- Fatehgarh Gujjran Location in Punjab, India Fatehgarh Gujjran Fatehgarh Gujjran (India)
- Coordinates: 30°57′13″N 76°07′10″E﻿ / ﻿30.9536024°N 76.1193806°E
- Country: India
- State: Punjab
- District: Ludhiana
- Tehsil: Ludhiana West

Government
- • Type: Panchayati raj (India)
- • Body: Gram panchayat

Languages
- • Official: Punjabi
- • Other spoken: Hindi
- Time zone: UTC+5:30 (IST)
- Telephone code: 0161
- ISO 3166 code: IN-PB
- Vehicle registration: PB-10
- Website: ludhiana.nic.in

= Fatehgarh Gujjran =

Fatehgarh Gujjran is a village located in the Ludhiana West tehsil, of Ludhiana district, Punjab.

==Administration==
The village is administrated by a Sarpanch who is an elected representative of village as per constitution of India and Panchayati raj (India).
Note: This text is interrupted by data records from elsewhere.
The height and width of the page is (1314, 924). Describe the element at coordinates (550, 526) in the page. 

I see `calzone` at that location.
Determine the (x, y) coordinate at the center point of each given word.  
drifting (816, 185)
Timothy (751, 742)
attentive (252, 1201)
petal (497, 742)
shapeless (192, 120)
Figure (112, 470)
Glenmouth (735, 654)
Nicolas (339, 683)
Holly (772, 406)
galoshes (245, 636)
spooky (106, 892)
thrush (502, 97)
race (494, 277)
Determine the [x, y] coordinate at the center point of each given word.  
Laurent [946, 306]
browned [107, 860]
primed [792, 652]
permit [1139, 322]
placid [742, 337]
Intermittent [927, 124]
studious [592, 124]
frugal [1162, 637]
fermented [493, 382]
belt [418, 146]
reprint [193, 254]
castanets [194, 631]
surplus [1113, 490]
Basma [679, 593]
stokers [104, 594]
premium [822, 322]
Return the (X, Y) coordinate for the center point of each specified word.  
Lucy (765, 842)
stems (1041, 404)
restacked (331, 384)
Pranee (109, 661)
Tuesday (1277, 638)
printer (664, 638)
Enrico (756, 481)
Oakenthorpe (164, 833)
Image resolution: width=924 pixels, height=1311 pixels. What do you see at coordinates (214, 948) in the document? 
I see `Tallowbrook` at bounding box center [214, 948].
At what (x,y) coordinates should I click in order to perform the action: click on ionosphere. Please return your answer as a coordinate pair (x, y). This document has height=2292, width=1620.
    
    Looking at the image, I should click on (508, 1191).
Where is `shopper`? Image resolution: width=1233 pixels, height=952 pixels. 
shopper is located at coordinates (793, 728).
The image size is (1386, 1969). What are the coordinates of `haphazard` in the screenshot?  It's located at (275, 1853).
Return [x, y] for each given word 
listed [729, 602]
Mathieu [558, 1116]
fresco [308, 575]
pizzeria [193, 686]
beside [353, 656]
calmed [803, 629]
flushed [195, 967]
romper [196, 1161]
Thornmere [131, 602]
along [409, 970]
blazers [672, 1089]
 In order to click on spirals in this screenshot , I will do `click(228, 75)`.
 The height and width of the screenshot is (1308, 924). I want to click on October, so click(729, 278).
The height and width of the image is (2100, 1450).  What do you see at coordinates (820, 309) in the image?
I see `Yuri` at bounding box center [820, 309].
| Particulars | Total | Male | Female |
|---|---|---|---|
| Total No. of Houses | 161 |  |  |
| Population | 732 | 391 | 341 |

==Child Sex Ratio details==
The village population of children with an age group from 0-6 is 95 which makes up 12.98% of total population of village. Average Sex Ratio is 872 per 1000 males which is lower than the state average of 895. The child Sex Ratio as per census is 827, lower than average of 846 in the state of Punjab.

==Air travel connectivity==
The closest airport to the village is Sahnewal Airport.